## WHAT YOU WILL DO
Repeat the records below word for word and omit each image.

## AVAILABLE DATA
_____

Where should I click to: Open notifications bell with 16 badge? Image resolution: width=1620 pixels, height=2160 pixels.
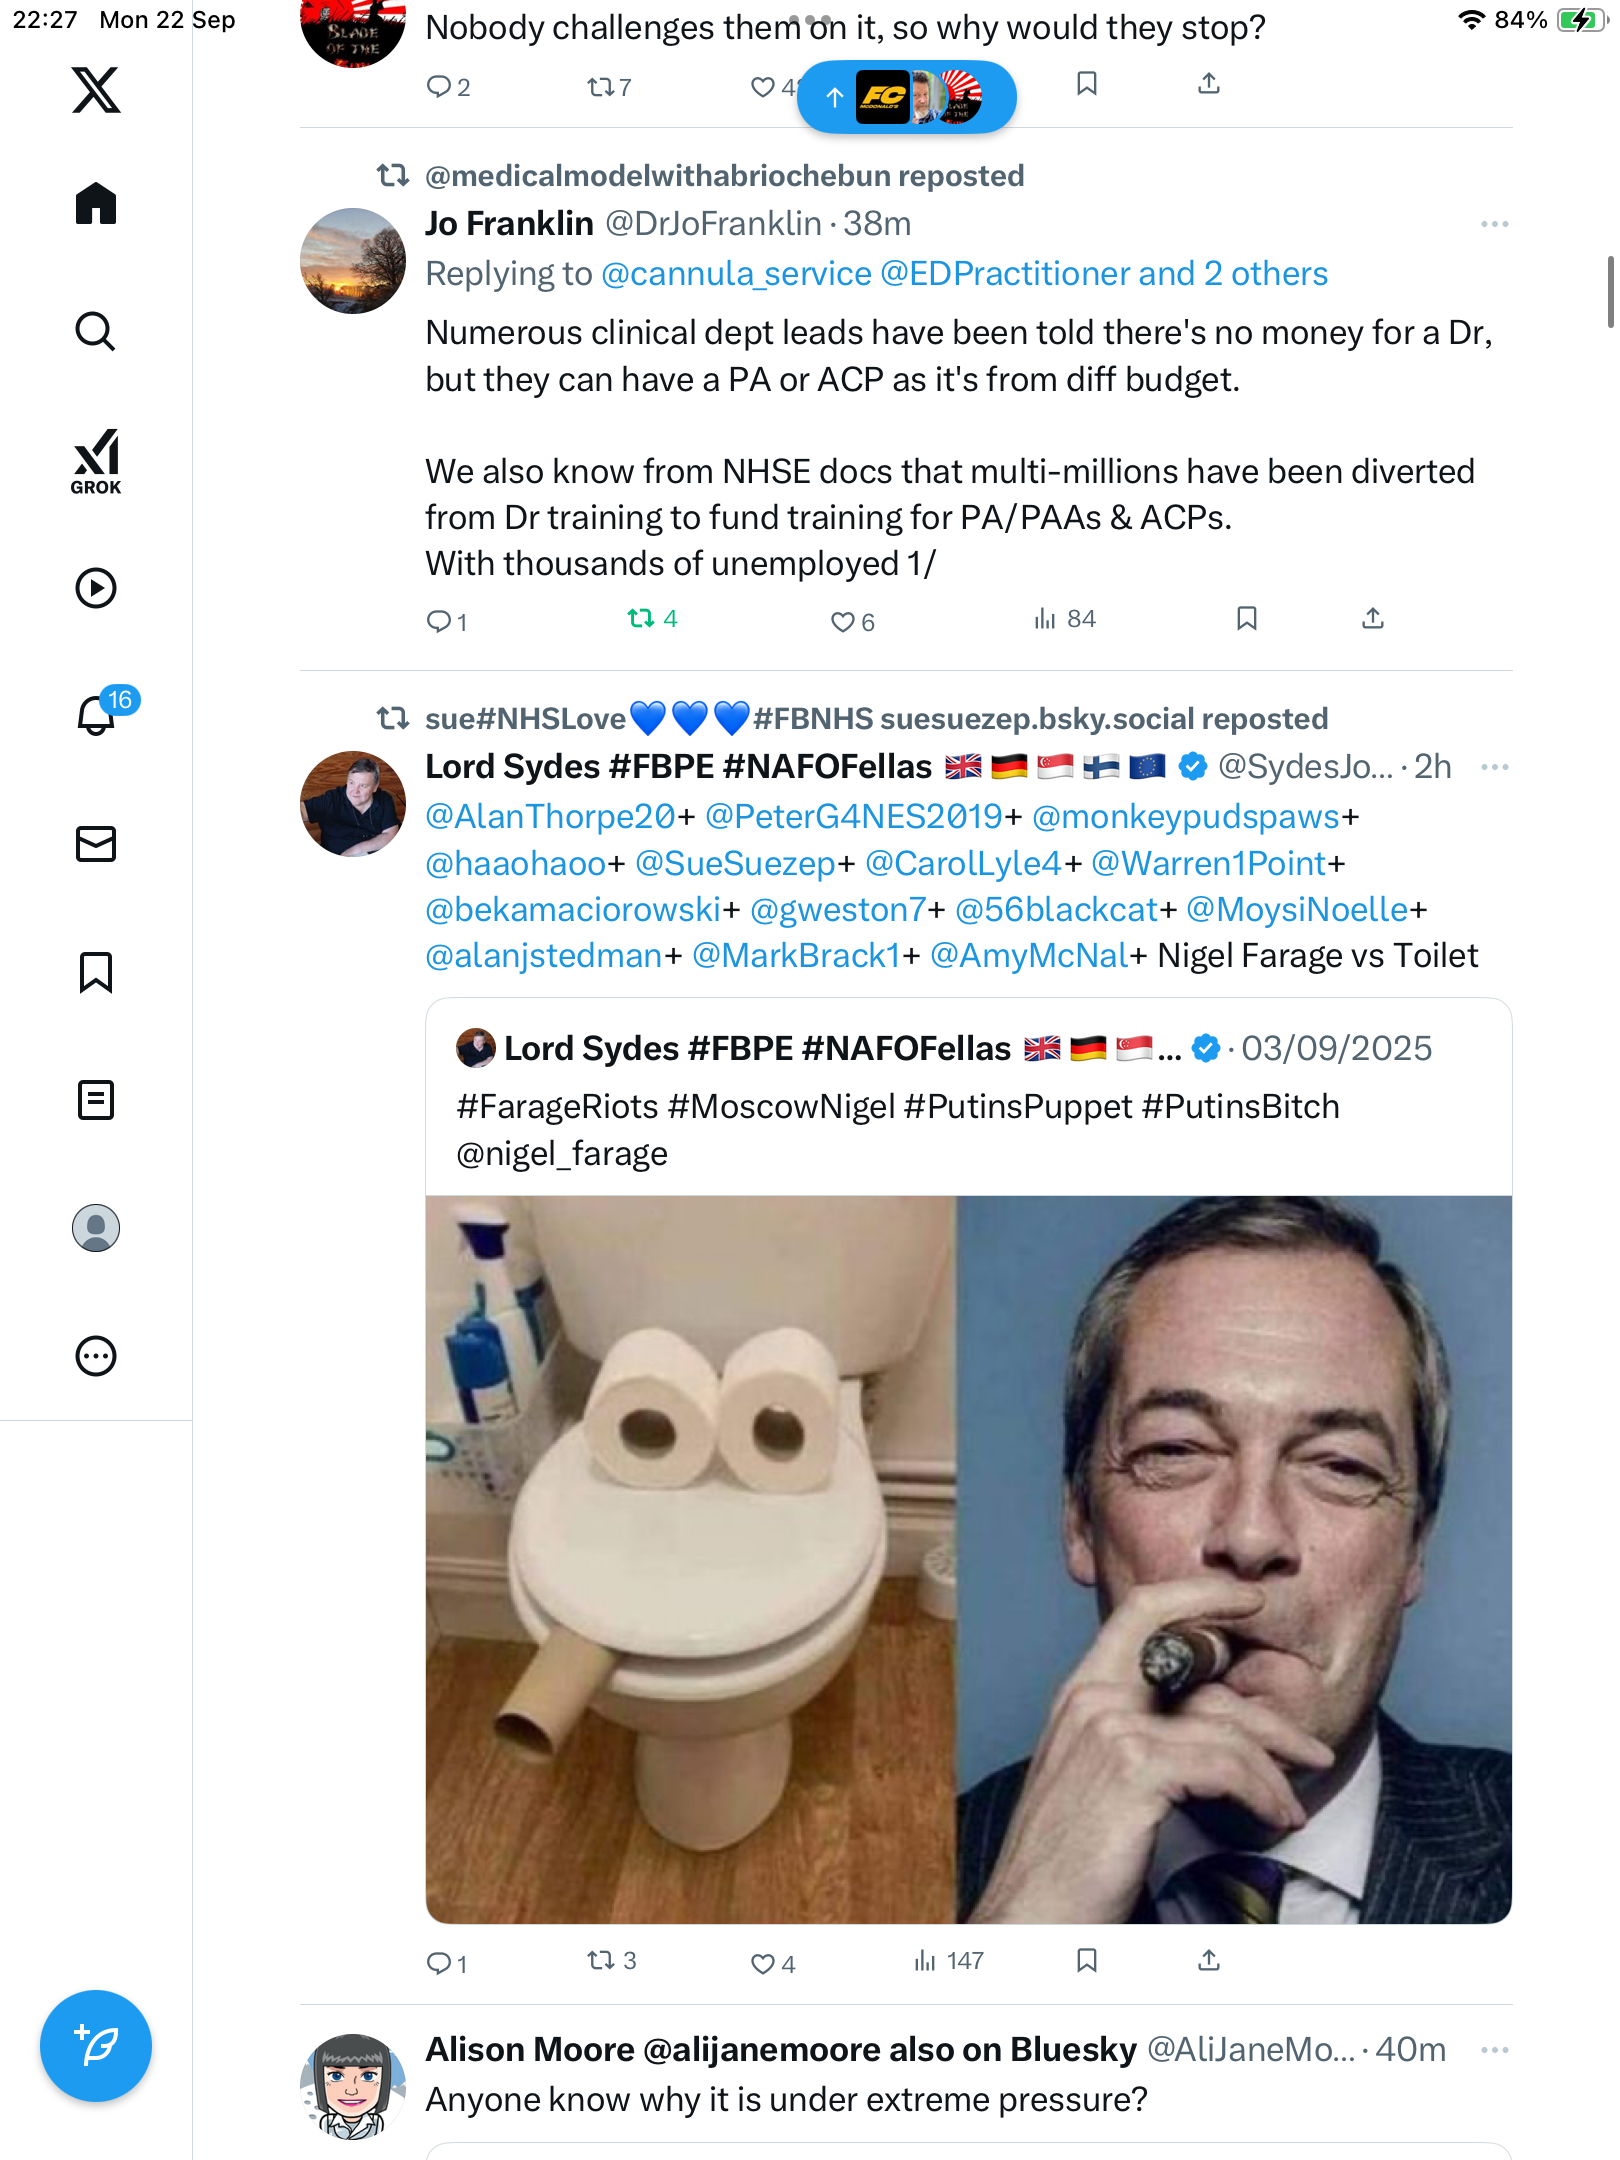tap(98, 715)
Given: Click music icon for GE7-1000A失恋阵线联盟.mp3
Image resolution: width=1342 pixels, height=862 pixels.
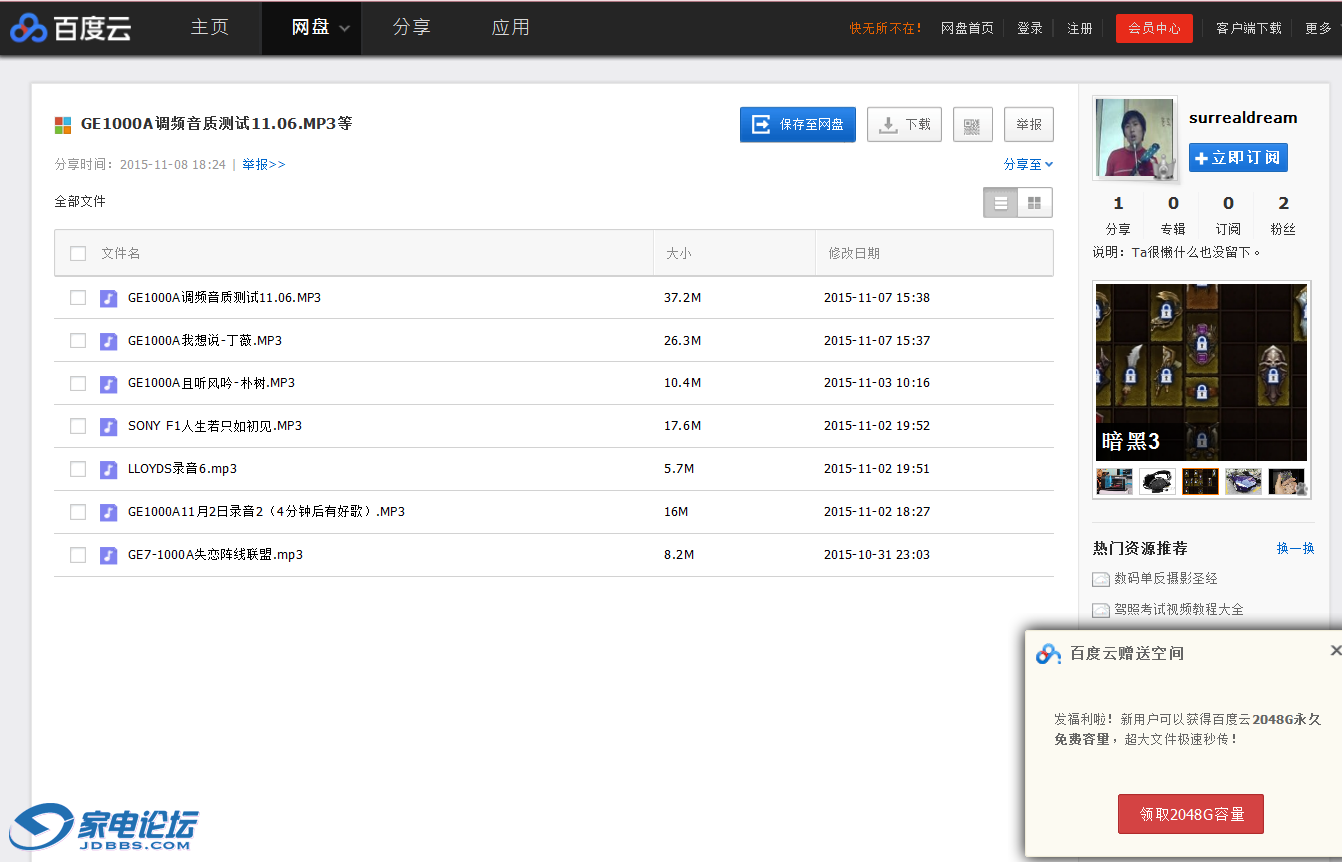Looking at the screenshot, I should (109, 555).
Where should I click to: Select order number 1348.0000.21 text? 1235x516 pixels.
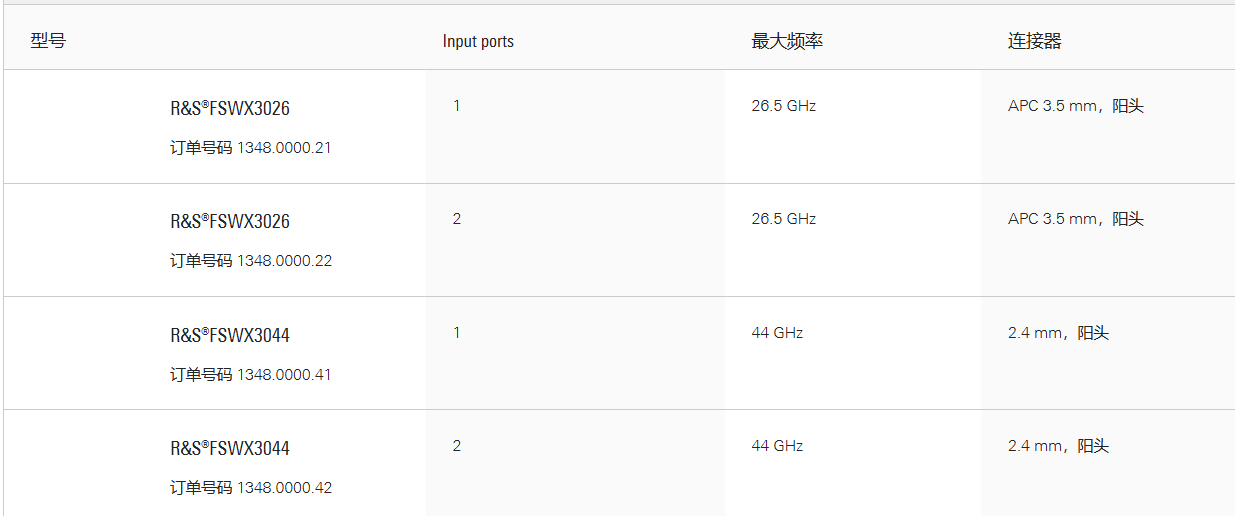[x=284, y=148]
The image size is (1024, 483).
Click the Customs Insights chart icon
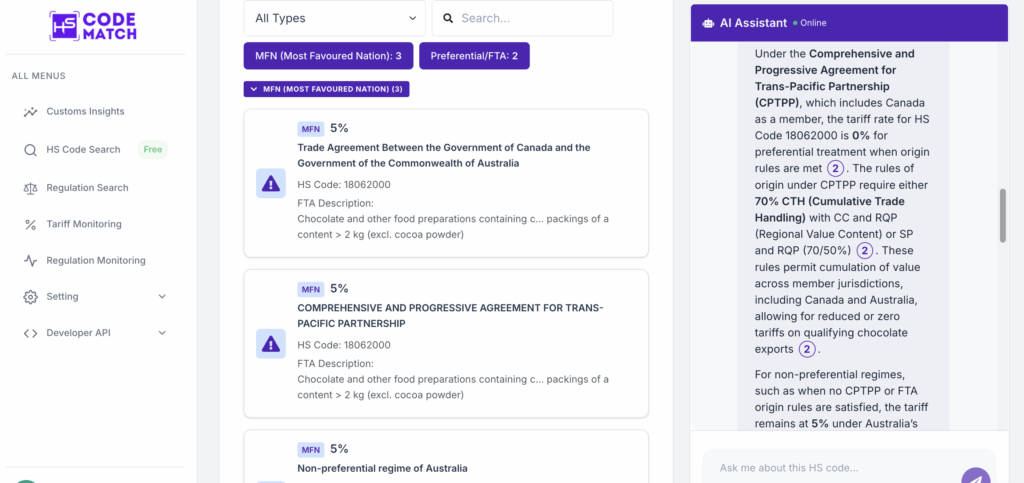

_____

## ANSWER BOX
Where should I click to: Open notifications bell with 16 badge? Image resolution: width=1620 pixels, height=2160 pixels.
tap(98, 715)
Given: Click music icon for GE7-1000A失恋阵线联盟.mp3
Image resolution: width=1342 pixels, height=862 pixels.
Looking at the screenshot, I should (109, 555).
Where should I click to: Select order number 1348.0000.21 text? 1235x516 pixels.
[x=284, y=148]
The image size is (1024, 483).
Click the Customs Insights chart icon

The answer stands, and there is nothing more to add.